We need some help! We want her to work out and be with us- but we don't want to be attacked.


----------



## texasred (Jan 29, 2012)

"We plan on taking her to places off leash- mostly dog parks near by-(or hiking trails- when she actually listens outside) "

You have a ways to go, before she will listen outside. But she will never learn to listen outside, unless she is taken there. 
Each thing you teach in the house, will have to be retaught in each new place you take her. 

Contact your breeder for tips on getting you through this stage. 
Then contact your local vizsla club, and vizsla rescue. They should know some trainers/behaviorist is your area.

First ones can be a handful, and some don't realize just how nippy they can be. Look up bite inhibition.


----------



## Bob Engelhardt (Feb 14, 2012)

CSF said:


> ... She does seem to be frightened/excited/curious sometimes by dogs barking or loud trucks. I have tried picking her up and letting her know it okay ...


Most of the time your best response is no response. Act as if the situation is perfectly normal. Comforting her can reinforce her feeling that it is a bad situation.

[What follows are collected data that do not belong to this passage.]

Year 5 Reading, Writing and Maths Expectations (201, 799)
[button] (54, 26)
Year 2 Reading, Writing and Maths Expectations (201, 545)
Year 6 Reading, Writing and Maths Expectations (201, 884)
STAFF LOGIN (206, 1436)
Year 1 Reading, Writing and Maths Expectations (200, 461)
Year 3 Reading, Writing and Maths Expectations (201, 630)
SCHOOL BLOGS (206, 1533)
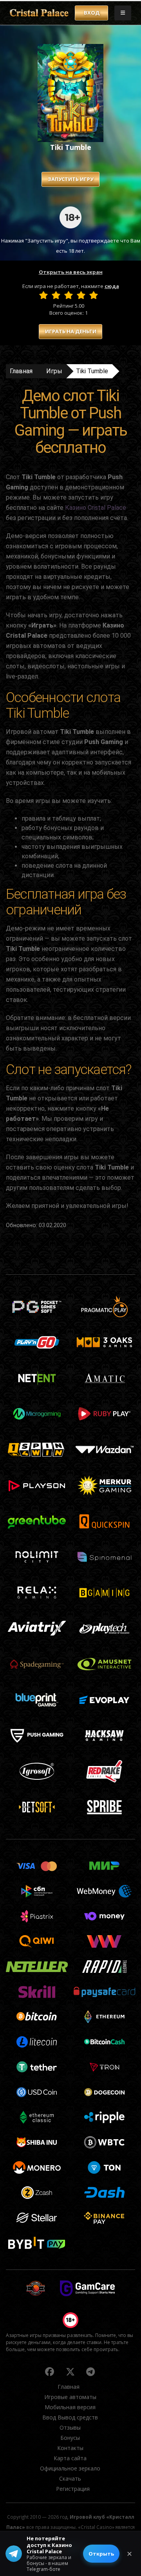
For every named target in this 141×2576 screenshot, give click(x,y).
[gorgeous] (93, 295)
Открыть (101, 2553)
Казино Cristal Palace (95, 507)
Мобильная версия (70, 2407)
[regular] (68, 295)
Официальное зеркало (70, 2468)
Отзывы (70, 2427)
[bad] (43, 295)
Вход (91, 12)
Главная (21, 371)
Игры (54, 371)
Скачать (70, 2478)
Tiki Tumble (92, 371)
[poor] (56, 295)
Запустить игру (70, 178)
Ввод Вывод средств (70, 2417)
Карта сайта (70, 2458)
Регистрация (73, 2488)
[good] (81, 295)
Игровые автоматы (70, 2397)
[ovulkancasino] (50, 2371)
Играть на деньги (70, 331)
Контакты (70, 2448)
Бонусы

Now, as to the sharkies: didn't anyone tell you? No, I know there is no way that anyone could be prepared for them. The 2 things that you need to know first is that they are perfectly normal for a V, and that they _will_ stop. Some people have had some success in mitigating them, but there is no guaranteed approach. If you use the Advanced Search (in Tools) on "shark" and "sharkies" in the _title_, you will get the more on-point threads. But there will still be lots and lots of them.

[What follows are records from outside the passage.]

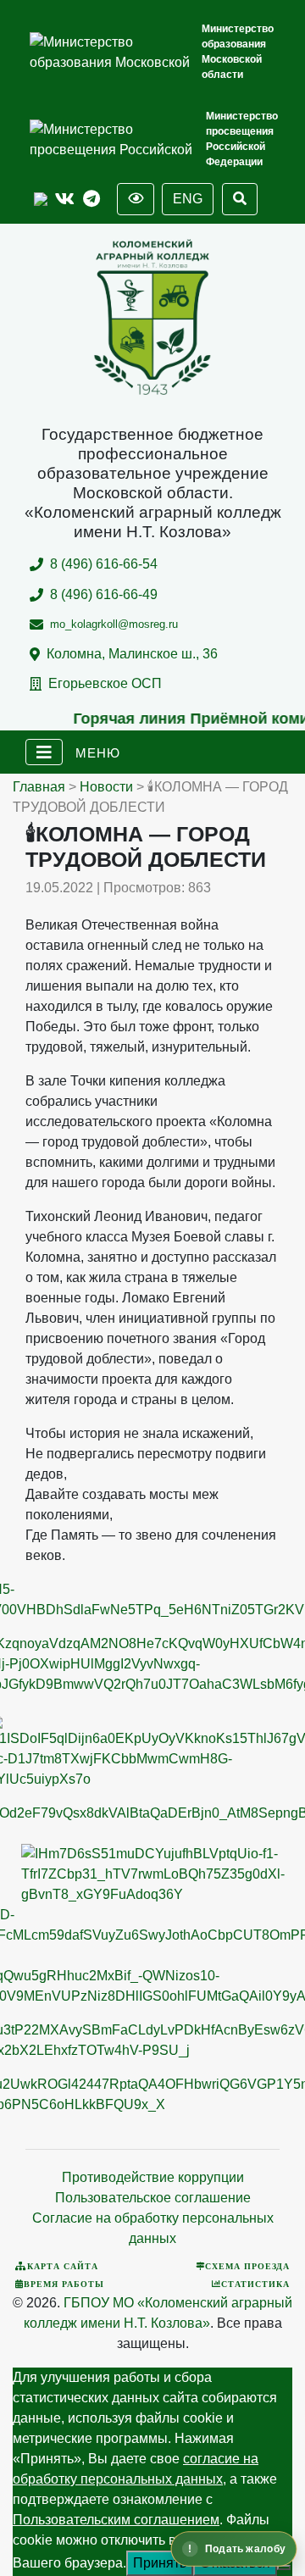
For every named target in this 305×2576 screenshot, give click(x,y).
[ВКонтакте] (65, 199)
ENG (187, 199)
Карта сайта (62, 2266)
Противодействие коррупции (153, 2177)
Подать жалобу (245, 2549)
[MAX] (40, 199)
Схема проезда (247, 2266)
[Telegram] (91, 199)
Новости (106, 787)
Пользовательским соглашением (116, 2519)
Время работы (64, 2283)
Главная (39, 787)
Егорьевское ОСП (105, 683)
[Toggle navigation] (44, 752)
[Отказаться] (284, 2567)
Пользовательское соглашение (153, 2197)
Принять (159, 2563)
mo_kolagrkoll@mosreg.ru (114, 624)
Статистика (255, 2283)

Some day you will be reading a post here from someone in desperation over sharkies and you'll remember how desperate you were and how it did pass. The logic of it - that it has to pass, in a more-or-less reasonable time, is because if it didn't no one would ever own a Vizsla!


----------



## CSF (May 19, 2017)

So far a better week then last week- today Piper went a little crazy tonight and the only thing that settled her was her crate for a bit. 
Seems like the water bottle keeps her in check 99% of the time- she will get off the furniture-if you just show it to her. 
I have been bringing high reward treats with us on walks and she is so focused on the treats- she can hardly walk The spray bottle keeps the Sharkies away even on walks right now- Also learning to read her and find out why- she is Sharking us on walks- overtired and overstimulated seems to be the main reasons right now. 
We have a elementary school grassy football field (completely fenced) within a few blocks on our house that I will be taking her to hopefully as soon as her shots are done- as I know other dogs visit that area as well. 
Thank you everyone for your comments- I think just know that this is Vizsla puppy behavior is a big help.
Still think I will want a trainer for us though
Though she does have my husband trained to let her out of her crate and snuggle on his lap until 6:30 or 7:00 AM


----------



## DixieDawg (May 28, 2017)

Hi CSF. Our first Vizsla will be 12 weeks on Tuesday. Our experience is mainly with German Shepherds (though we have owned other dog breeds as well) but I wanted to share some thoughts and/or advice that may be useful as we seem to be "enjoying" similar behaviours. Our pup also knows OFF and NO BITE but because she wants our attention (good or bad) will repeatedly do things sometimes just for our reaction (sounds like your couch episode). Because Vizslas do not like to be ignored and we do not have a fully contained empty indoor space where we can put her for a time out, we do put her in crate when she is repeatedly not listening or we are sick of our own voices telling her NO or OFF. We never put her in there immediately after telling her not to do something. We wait a moment, pick her up, talk softly and put her in her crate. Sometimes she barks for a minute and then settles down. We ignore her for about 15 minutes and then let her out (unless she has fallen asleep). We have also started saying the negative commands in a softer voice (we have never yelled them, of course, but we were sharper and that seemed to "excite" her more). In summary, giving her a bit of alone time to calm down and saying the "do not do that" commands in a softer voice are working really well for us.


----------